В войну погибли сыновья Полины Осиповны, и она с семьей дочери перебралась в сорок шестом году в Москву, став активисткой при Дзержинском райкоме партии.

Ничто из прошлой жизни не помутило ее веры в светлые идеалы и «вдохновителя и организатора наших побед». В начале пятидесятых по Москве прошел слух, что Сталин страдает грудной жабой. Раз в неделю Полина Осиповна набирала лишь ей известный номер телефона и говорила в трубку: «Меня зовут Флейшман Полина Осиповна, партийный билет номер… Я хочу знать, как здоровье товарища Сталина».

«Не беспокойтесь, товарищ Флейшман, Иосиф Виссарионович чувствует себя хорошо» — отвечали ей почтительно. По-видимому, в глазах сотрудника Лубянки она выглядела непонятно каким образом уцелевшим динозавром. С таким-то номером партийного билета! Впрочем, тема репрессий была запретной для нее и после ХХ съезда. На все провокационные вопросы Полина Осиповна только поджимала губы. Какие чувства владели ею? Что скрывалось за этим молчанием?

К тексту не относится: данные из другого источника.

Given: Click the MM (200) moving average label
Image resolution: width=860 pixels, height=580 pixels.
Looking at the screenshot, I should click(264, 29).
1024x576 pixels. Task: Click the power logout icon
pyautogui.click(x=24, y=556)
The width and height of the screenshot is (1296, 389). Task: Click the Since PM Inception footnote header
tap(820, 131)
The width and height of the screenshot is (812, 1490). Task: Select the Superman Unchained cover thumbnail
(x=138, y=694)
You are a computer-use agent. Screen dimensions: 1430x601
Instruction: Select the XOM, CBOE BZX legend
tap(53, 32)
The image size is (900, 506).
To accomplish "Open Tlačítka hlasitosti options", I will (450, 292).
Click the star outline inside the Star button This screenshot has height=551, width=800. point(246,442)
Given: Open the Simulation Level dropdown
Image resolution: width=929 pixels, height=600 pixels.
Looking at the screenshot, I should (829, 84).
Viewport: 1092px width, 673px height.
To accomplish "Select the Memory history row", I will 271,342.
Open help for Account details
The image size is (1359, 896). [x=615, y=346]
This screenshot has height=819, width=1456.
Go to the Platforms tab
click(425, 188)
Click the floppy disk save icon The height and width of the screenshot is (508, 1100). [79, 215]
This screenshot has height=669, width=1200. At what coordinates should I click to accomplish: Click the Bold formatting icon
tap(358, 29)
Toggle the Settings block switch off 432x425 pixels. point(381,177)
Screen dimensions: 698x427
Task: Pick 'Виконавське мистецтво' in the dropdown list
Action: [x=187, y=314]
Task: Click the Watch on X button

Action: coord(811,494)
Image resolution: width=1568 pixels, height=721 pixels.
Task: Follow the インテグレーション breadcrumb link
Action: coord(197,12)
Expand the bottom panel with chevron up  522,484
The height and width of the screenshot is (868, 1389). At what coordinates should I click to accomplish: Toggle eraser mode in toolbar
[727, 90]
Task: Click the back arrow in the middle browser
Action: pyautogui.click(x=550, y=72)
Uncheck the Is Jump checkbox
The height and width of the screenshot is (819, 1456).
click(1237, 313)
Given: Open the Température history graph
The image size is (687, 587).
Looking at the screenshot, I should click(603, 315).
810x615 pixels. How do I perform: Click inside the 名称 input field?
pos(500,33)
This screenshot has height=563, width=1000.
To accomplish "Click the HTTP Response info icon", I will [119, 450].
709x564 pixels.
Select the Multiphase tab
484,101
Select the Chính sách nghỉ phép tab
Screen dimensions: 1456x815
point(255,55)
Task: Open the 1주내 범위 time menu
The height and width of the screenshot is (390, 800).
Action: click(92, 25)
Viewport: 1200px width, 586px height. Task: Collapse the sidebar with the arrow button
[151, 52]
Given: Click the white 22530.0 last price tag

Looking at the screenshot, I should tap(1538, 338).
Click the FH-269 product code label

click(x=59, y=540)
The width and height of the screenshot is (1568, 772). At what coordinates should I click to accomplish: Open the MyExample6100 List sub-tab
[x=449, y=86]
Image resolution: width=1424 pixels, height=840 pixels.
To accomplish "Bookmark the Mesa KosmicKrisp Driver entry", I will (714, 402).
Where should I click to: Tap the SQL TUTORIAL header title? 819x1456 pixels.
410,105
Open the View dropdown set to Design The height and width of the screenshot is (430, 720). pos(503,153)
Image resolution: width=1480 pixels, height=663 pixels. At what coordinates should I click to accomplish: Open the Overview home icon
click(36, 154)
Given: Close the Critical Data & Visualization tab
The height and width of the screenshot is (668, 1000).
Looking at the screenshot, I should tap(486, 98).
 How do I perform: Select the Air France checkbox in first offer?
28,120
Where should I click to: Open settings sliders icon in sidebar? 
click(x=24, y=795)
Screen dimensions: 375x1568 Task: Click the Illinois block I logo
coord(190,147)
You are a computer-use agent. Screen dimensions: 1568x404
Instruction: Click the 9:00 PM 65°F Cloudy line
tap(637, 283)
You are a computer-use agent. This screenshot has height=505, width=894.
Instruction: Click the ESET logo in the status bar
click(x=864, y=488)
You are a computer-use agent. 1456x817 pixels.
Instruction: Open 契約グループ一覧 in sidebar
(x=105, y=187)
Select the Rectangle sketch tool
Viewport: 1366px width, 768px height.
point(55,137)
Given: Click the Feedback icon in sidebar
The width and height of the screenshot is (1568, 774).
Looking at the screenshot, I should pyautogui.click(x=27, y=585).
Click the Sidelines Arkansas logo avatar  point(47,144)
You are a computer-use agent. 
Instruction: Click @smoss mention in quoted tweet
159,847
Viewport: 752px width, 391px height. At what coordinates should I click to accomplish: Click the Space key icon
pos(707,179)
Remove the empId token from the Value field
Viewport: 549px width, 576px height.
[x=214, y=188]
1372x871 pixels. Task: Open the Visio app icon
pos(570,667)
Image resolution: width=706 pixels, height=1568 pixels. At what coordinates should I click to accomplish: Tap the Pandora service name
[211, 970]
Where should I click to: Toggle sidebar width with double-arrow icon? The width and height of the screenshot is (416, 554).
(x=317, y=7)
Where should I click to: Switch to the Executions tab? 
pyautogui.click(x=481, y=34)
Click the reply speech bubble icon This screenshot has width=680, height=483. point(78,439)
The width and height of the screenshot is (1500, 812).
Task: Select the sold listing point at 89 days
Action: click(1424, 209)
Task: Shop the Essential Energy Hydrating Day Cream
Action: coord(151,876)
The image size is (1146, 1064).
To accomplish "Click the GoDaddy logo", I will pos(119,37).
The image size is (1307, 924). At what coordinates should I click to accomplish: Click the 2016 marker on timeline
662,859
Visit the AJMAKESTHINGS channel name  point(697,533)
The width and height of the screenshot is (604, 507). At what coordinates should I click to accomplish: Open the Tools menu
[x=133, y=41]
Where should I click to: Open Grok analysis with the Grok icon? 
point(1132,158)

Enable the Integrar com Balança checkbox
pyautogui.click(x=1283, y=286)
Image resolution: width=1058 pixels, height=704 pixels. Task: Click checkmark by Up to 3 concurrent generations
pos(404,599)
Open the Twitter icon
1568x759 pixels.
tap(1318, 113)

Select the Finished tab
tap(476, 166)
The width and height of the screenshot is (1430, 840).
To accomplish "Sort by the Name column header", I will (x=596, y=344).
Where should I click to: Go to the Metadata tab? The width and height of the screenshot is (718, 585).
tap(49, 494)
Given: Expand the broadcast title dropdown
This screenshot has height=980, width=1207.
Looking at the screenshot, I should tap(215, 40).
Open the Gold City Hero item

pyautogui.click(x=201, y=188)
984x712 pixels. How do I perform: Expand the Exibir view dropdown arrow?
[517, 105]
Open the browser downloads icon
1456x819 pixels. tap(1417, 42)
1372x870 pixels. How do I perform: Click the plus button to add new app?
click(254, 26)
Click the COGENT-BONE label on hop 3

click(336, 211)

В последние годы сблизилась она с соседом по лестничной клетке дядей Федей. Дядя Федя был алкаш. Из квартиры, где он жил с семьей сына, часто слышались крики и брань. Это невестка дяди Феди Зина, которую он иначе, как б…дь не называл, пыталась воспрепятствовать очередной семейной попойке. Однажды, в ответ на оскорбления, Зина врезала свекру по физиономии крепкой рукой маляра-штукатура. С тех пор невестка превратилась в Зинаиду Кузьминичну, дядя Федя присмирел и пил теперь в одиночку. Захмелев, он обхватывал голову руками и, раскачиваясь из стороны в сторону, причитал: «Что я наделал? Черное знамя анархии променял на две паршивые дачи!» В дни запоя он не допускал к себе никого, кроме Полины Осиповны. Она молча садилась напротив, не осуждала, не успокаивала. Кто был для нее дядя Федя? Бывший товарищ по классовой борьбе, с кем разошлись пути-дорожки? Или обуржуазившийся рвач? Она ничего не говорила, только протягивала ему стакан кефира, и он, как младенец, покорно подчинялся ее воле.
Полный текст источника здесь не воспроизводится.